Eğer dönüp bizden tarafa bakarsa, Anadolu'da onun ilminden istifâde ederler.
Şâyet bakmazsa, onun ilminden hiçkimse istifâde edemez." buyurdu. Orada
bulunanlar merakla Hamîdüddîn'in arkasından bakmaya başladılar. Bu hâli cenâb-ı
Hakkın izniyle anlayan Hâmid-i Velî, gözden kaybolmadan önce iki defâ arkasına
baktı. Böylece onların hasedlerini giderdi. Büyük bir âlim ve veliyy-i kâmil
olarak Kayseri'ye döndü.
Hamîdüddîn
hazretleri, Kayseri'de insanlara Allahü teâlânın emir ve yasaklarını öğretmeye
başladı. Talebeleri, ondan feyz almağa, hasta kalblerine şifâ olan
nasîhatleriyle, sohbetleriyle şereflenmeğe başladılar. Hamîdüddîn, bir gün çok
sevdiği talebelerinden Şücâ-i Karamânî'yi huzûruna çağırarak; "Ankara'da Nûmân
isminde bir müderris vardır. Onu bulup buraya dâvet ediniz!" buyurdu. Şücâ-i
Karamânî de hocasının emrini yerine getirmek için Ankara'ya gidip, durumu
bildirdi. Müderris Nûmân; "Bu dâvete icâbet lâzımdır." diyerek, berâberce
Kayseri'ye geldiler. Kurban bayramı günü buluştukları için, hocası ona "Bayram"

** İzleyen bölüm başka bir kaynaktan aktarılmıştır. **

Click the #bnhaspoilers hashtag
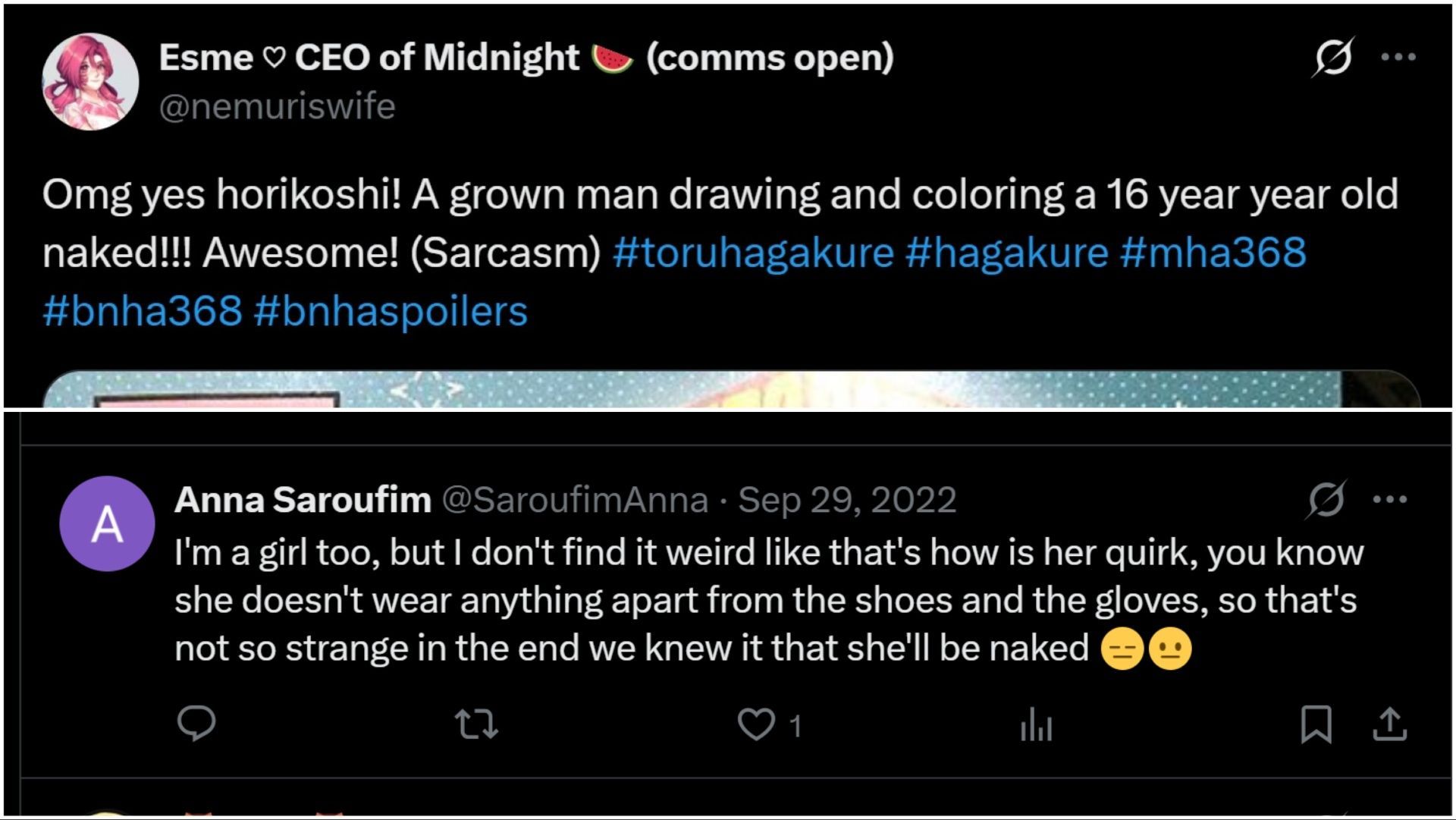This screenshot has height=820, width=1456. coord(391,312)
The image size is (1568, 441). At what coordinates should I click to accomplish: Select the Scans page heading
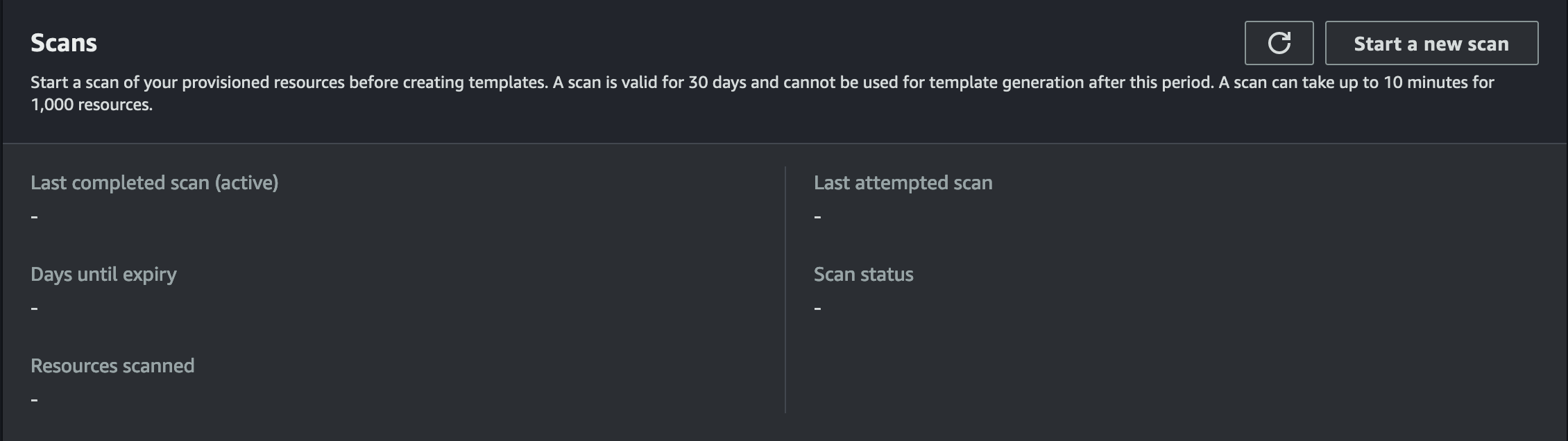(63, 42)
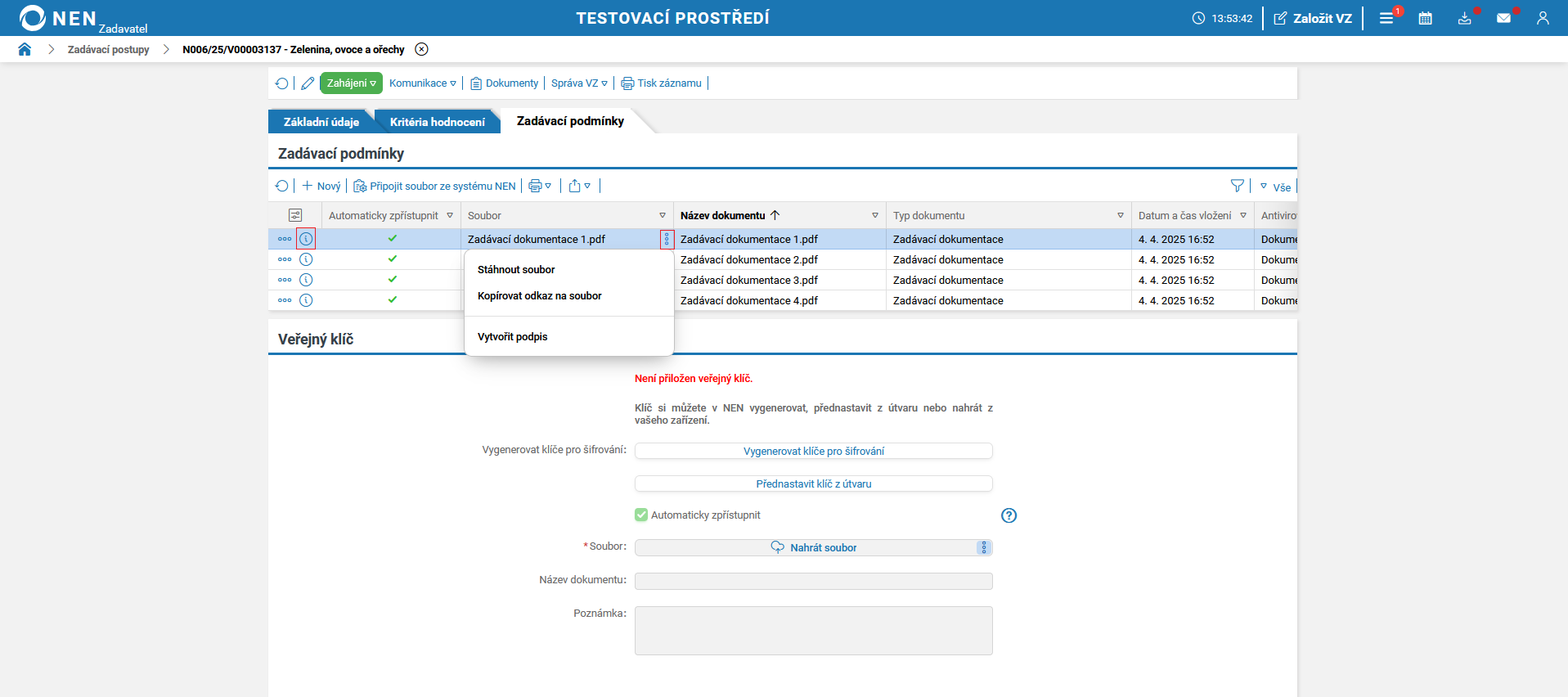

lakabını verdi.Müderris Nûmân, Hamîdüddîn hazretlerini görüp sohbetlerini
dinleyince, onun büyük bir âlim ve velî olduğunu anladı. Kısa zamanda pekçok
kerâmetlerini de görünce, daha çok bağlandı. Onun teveccühleri altında yetişmeye
başladı. Hocasından zâhirî ve bâtınî ilimleri öğrenerek kısa zamanda büyük
mesâfeler aldı. Bir gün hocası; "Hâcı Bayram! Zâhirî ilimleri ve bu ilimlerde
yetişmiş âlimleri ve derecelerini gördün. Bâtınî ilimleri ve bu ilimlerde
yükselmiş velîleri ve derecelerini de gördün. Hangisini murâd edersen onu seç!"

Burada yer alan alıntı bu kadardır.